Tuesday, January 29, 2008

Everybody loves a winner? Just ask Kristina Contes.

Living, as I do, in the home of the World Champeens of baseball (the Boston Red Sox); the Super Bowl bound - and still perfect - New England Patriots (18-0, but who's counting?); and the back from the dead Celtics who are current holders of the best record in pro basketball - and reading, as I do, a number of sports blogs - if there's one thing I understand, it's that not everybody loves a winner. (The anti-Patriot blogs are particularly nasty and brutish.)

So I wasn't all that surprised to read about the recent downfall of scrapbooking phenom Kristina Contes, which was written up recently in the Boston Globe.

For those who don't follow the scrapbooking with the same avidity that I do sports, scrapbooking is no longer about your grandmother's pressing her wedding day gardenia between two sheets of waxed paper and gluing it into a big old scrap book alongside the wedding announcement, so that they can decay, yellow, and molder - until 75 years on someone opens the falling apart tome, has a sneezing attack, and tosses the whole thing in the junk.

Nor is it exclusively the ladylike province of nicey-nice moms specializing in reribboned pink and white memory books that are big on hearts, flowers, and kitty-cats. (Although there is plenty of that going on.)

- Extracted records
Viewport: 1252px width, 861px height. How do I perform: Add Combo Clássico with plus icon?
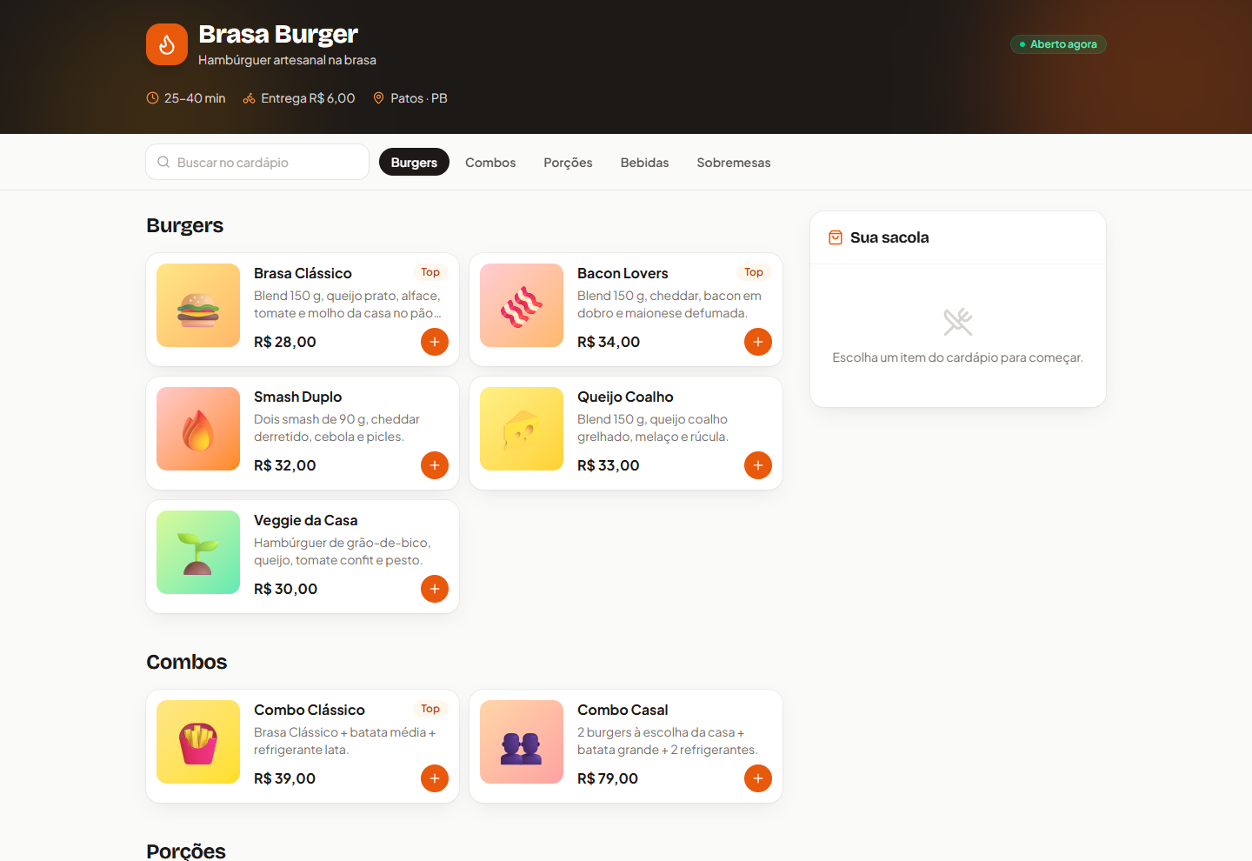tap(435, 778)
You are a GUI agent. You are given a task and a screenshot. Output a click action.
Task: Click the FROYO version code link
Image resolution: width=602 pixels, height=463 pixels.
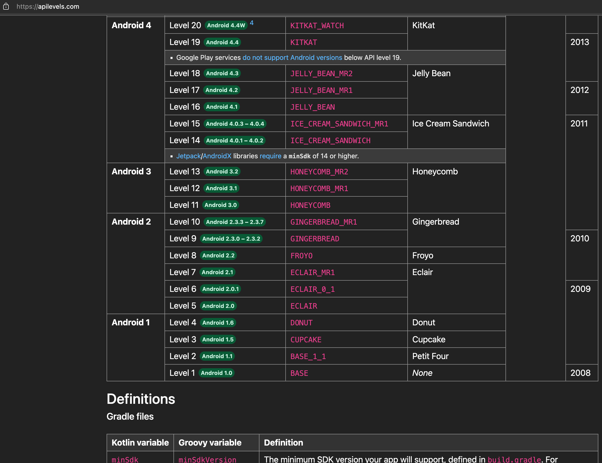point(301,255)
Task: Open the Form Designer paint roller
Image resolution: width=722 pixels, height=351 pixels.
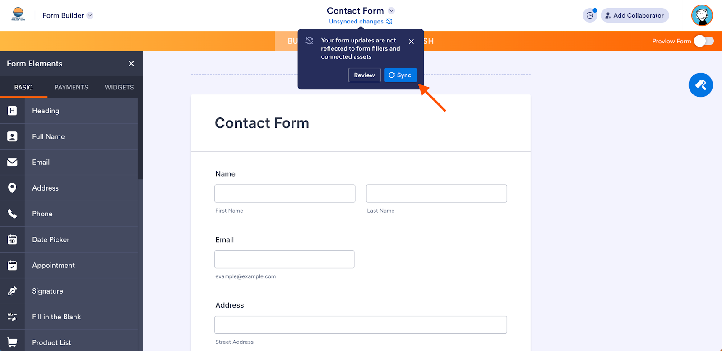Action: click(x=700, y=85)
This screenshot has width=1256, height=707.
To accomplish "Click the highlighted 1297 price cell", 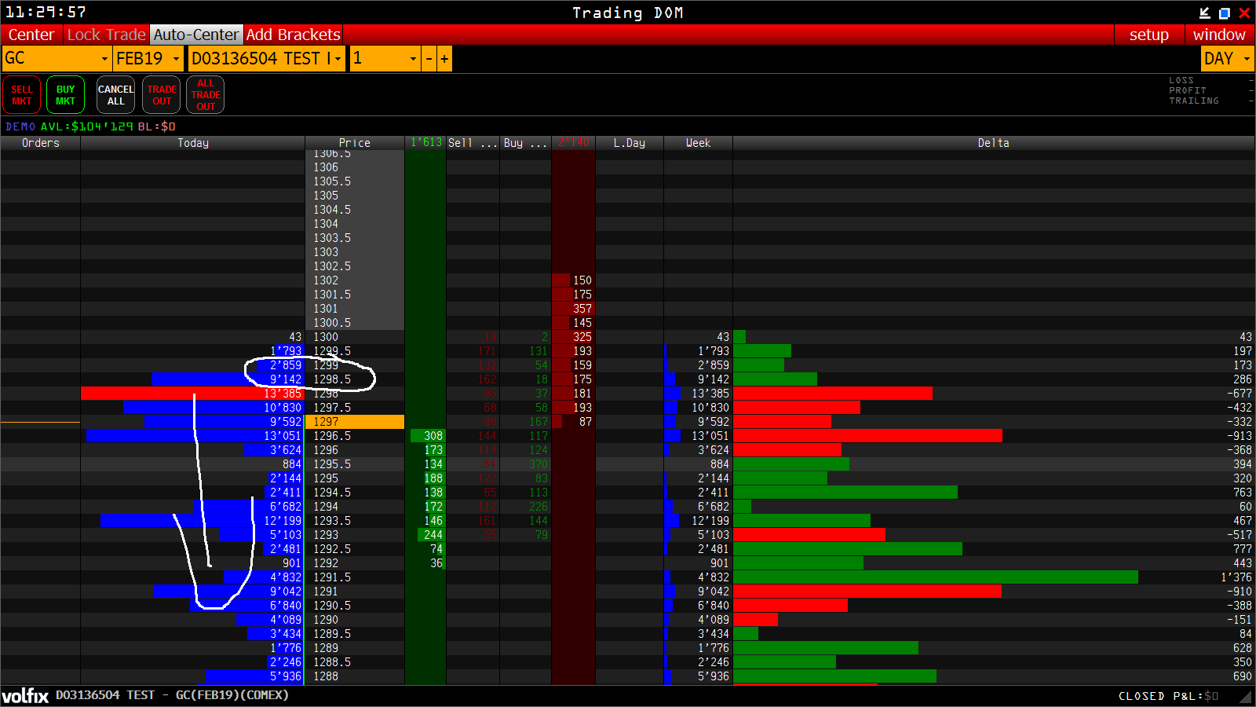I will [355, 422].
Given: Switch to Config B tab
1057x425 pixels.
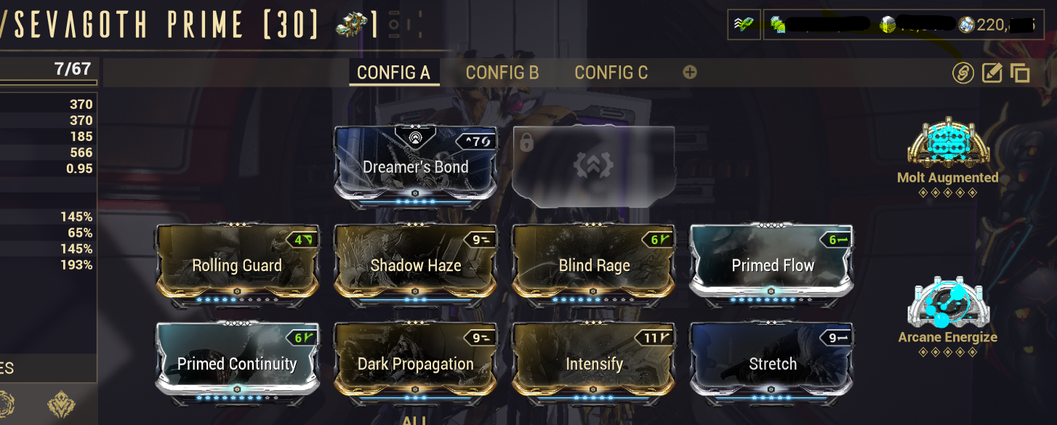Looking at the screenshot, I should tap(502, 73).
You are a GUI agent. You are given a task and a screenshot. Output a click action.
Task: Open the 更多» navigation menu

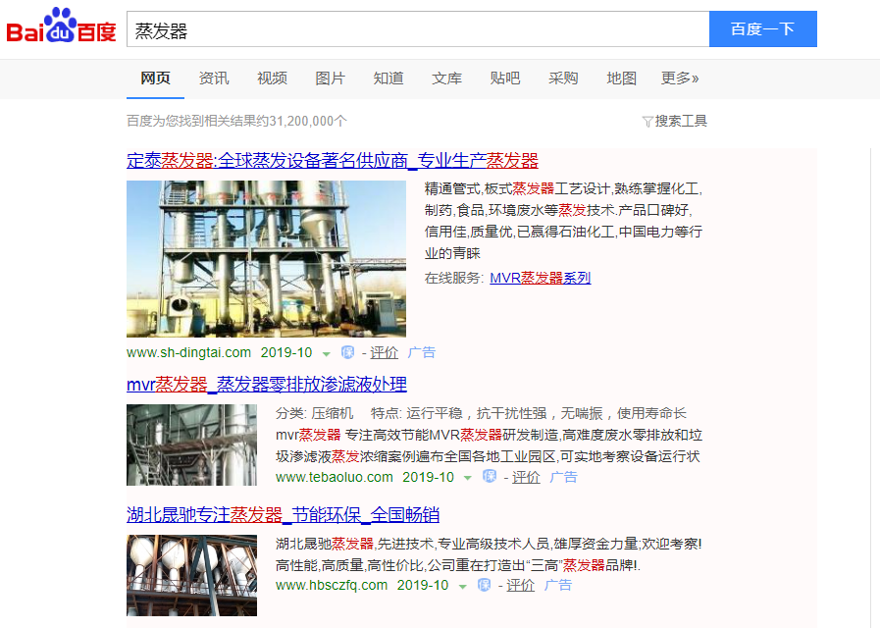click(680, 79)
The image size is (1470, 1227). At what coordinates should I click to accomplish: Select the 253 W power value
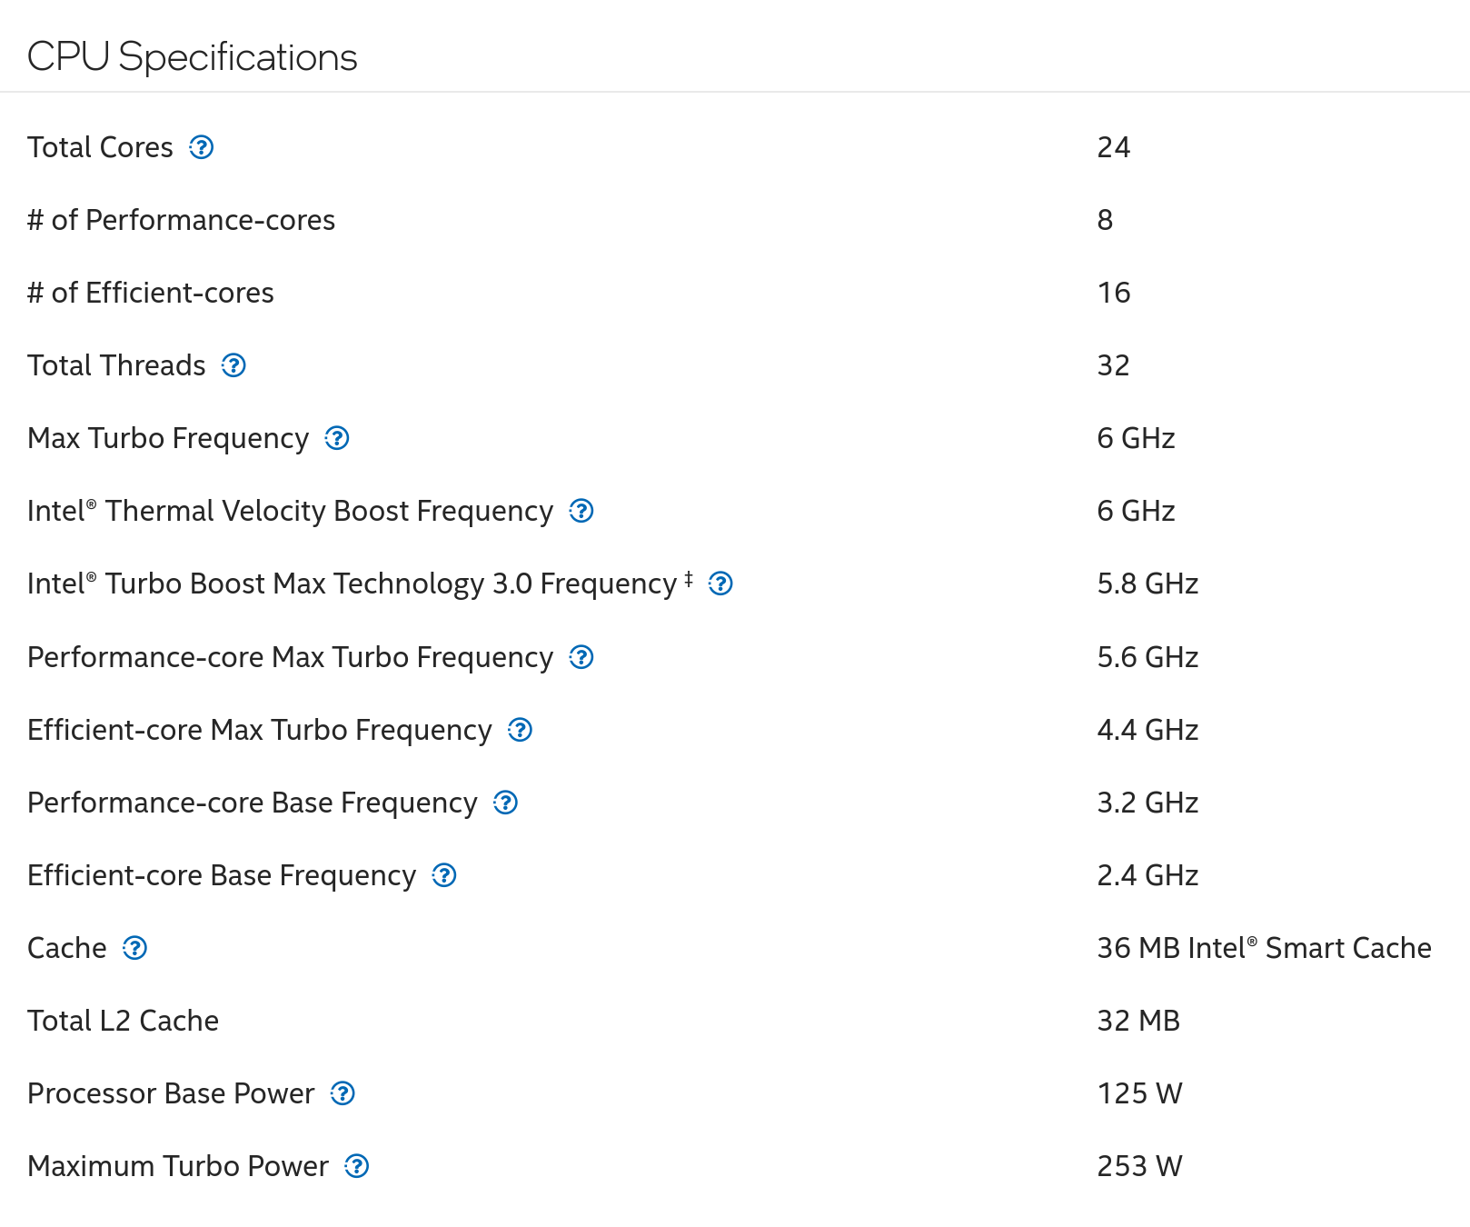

- Set tasks
1: Reproduce the blog post on scrapbooking from "Living, as I" to "nasty and brutish.)".
2: Answer these about the blog post on scrapbooking:
(a) Which newspaper wrote up the downfall of Kristina Contes?
(b) What record does the post give for the New England Patriots?
(c) What does the grandmother press between two sheets of waxed paper?
3: Write the next part of the blog post about Kristina Contes and scrapbooking, picking up after its final sentence.
The items have nothing to do with the blog post.

- Answers
1:
Living, as I do, in the home of the World Champeens of baseball (the Boston Red Sox); the Super Bowl bound - and still perfect - New England Patriots (18-0, but who's counting?); and the back from the dead Celtics who are current holders of the best record in pro basketball - and reading, as I do, a number of sports blogs - if there's one thing I understand, it's that not everybody loves a winner. (The anti-Patriot blogs are particularly nasty and brutish.)

2:
(a) The Boston Globe
(b) 18-0
(c) Her wedding day gardenia

3:
No, like everything else, scrapbooking has taken on some edge, and one of its edgiest (think tattoo and lip stud, not Winnie-the-Pooh sweatshirt) - and most talented - practitioners is one Kristina Contes.

Contes basked in a reputation built on making pages dedicated to her designer handbags, her Converse sneakers, and the word "dude." She showcased her avant-garde designs on websites like Scrapinstyletv.com, traveled the country teaching classes, and turned down offers to go to Paris, London, and Norway.

"It's kind of like being a rock star," Contes said. "It's not what you think scrapbooking is."

That was before she was named to the Scrapbooking Hall of Fame and incurred the wrath (and scrutiny) of some of the older, more traditional scrapbookers.

Scrapbooking had apparently been maintaining an uneasy peace between its radical elements ( Contes was by no means alone - there's an entire cohort of hip young  scrapbookers) and the more conservative forces in what has become a $2.6B industry. (Yes - that's a B there, not an M.)

They all entered the same contests, went to the same conventions, etc.

In that world, Contes stood out. She created textures with vinyl and made patterns by dabbing bubble wrap in paint. She turned playing cards into mini-scrap pages, cut out curse words from cardboard, and laid out distressed fonts and fish-eye photos. She started a blog, co-wrote a book, and championed scrapbookers - until they turned on her.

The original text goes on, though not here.